Luís Monteiro: "Fiz uns 400 ou 500 telefonemas para atletas e a reação era muito negativa, não havia orgulho de ser olímpico"
Diana Quintela

Luís Monteiro: "Fiz uns 400 ou 500 telefonemas para atletas e a reação era muito negativa, não havia orgulho de ser olímpico"

Foi atleta do pentatlo moderno e esteve nos Jogos Olímpicos Los Angeles1984. Deixou a presidência da Associação de Atletas Olímpicos de Portugal (AAOP) ao fim de quatro anos e assumiu o cargo de diretor-geral da Federação Portuguesa de Atletismo. Ao DN falou do legado e do estigma que persegue os desportistas e do legado que deixa.
Publicado a
Atualizado a

Que balanço faz da presidência da Associação de Atletas Olímpicos de Portugal (AAOP)?

Um balanço muito positivo. Quando cheguei a situação era péssima, havia uns 100 associados, não havia dinheiro, a subvenção estatal era de 4/5 mil euros e não dava para fazer nada.
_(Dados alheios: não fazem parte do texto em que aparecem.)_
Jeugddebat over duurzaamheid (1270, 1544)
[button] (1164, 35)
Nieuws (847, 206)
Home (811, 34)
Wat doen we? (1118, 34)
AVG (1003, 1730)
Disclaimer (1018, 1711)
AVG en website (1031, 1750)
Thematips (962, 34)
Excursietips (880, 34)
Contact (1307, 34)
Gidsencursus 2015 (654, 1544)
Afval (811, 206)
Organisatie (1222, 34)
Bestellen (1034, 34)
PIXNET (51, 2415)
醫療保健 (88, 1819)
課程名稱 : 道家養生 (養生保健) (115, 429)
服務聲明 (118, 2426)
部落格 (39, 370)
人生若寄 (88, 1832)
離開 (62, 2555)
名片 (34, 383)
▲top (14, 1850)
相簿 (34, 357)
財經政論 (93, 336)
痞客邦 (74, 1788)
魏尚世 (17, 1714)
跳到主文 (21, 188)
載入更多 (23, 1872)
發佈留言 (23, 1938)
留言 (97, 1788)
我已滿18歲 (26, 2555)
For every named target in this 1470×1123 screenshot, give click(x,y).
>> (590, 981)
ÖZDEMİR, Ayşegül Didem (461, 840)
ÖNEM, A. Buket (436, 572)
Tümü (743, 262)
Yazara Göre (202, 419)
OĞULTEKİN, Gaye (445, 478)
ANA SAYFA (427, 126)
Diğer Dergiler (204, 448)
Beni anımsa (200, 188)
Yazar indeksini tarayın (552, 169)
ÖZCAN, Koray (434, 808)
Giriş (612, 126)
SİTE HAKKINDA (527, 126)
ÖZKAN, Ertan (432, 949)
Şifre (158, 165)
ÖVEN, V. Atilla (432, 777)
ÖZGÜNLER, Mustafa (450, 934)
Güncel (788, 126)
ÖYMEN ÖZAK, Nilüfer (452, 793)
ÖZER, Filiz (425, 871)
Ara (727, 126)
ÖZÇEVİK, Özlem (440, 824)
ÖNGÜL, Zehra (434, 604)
Percebi rapidamente que uma associação com atletas olímpicos era bem aceite pela sociedade e pelas empresas, portanto, a questão da sustentabilidade financeira nem era um problema, era sim uma grande oportunidade.

Como assim?

Quando cheguei fiz uns 400 ou 500 telefonemas para atletas e a reação era muito negativa, não havia o orgulho de ser olímpico... Sentiam que não existiam, muitos andavam desaparecidos, desgostosos e desavindos. Foi uma fase complicada, envolver a comunidade olímpica de novo. Para os envolver era preciso perceber quem são, onde estão, o que fazem e como podíamos ajudar quem precisava de ajuda. Sim, porque sabíamos que muitos precisavam de ajuda. A retribuição que se dá a um atleta de alta composição nos Estados Unidos é qualquer coisa de inimaginável, mas em Portugal ficam esquecidos. Alguns meses depois de assumir a presidência da AAOP começaram a aparecer casos problemáticos, pessoas com dificuldades, atletas olímpicos sem ter dinheiro para comer. Socorremos mais de 100 pessoas. O caso mais mediático e que do qual posso falar - os outros não falam por uma questão de confidencialidade e respeito - é o do Fernando Madeira, atleta olímpico da natação com mais de 90 anos que estava para ser despejado e que conseguimos que fosse para uma habitação paga até os últimos dias de vida. Avançar para a base de dados, que foi importantíssimo. Hoje temos mais associados, sabemos quem são, onde estão, o que é que fazem os 800 olímpicos portugueses. O Cascais Olímpico, em 2022, o Matosinhos Olímpico, em 2023 e o Espinho Olímpico, em 2024 foram eventos importantes para restaurar esse orgulho.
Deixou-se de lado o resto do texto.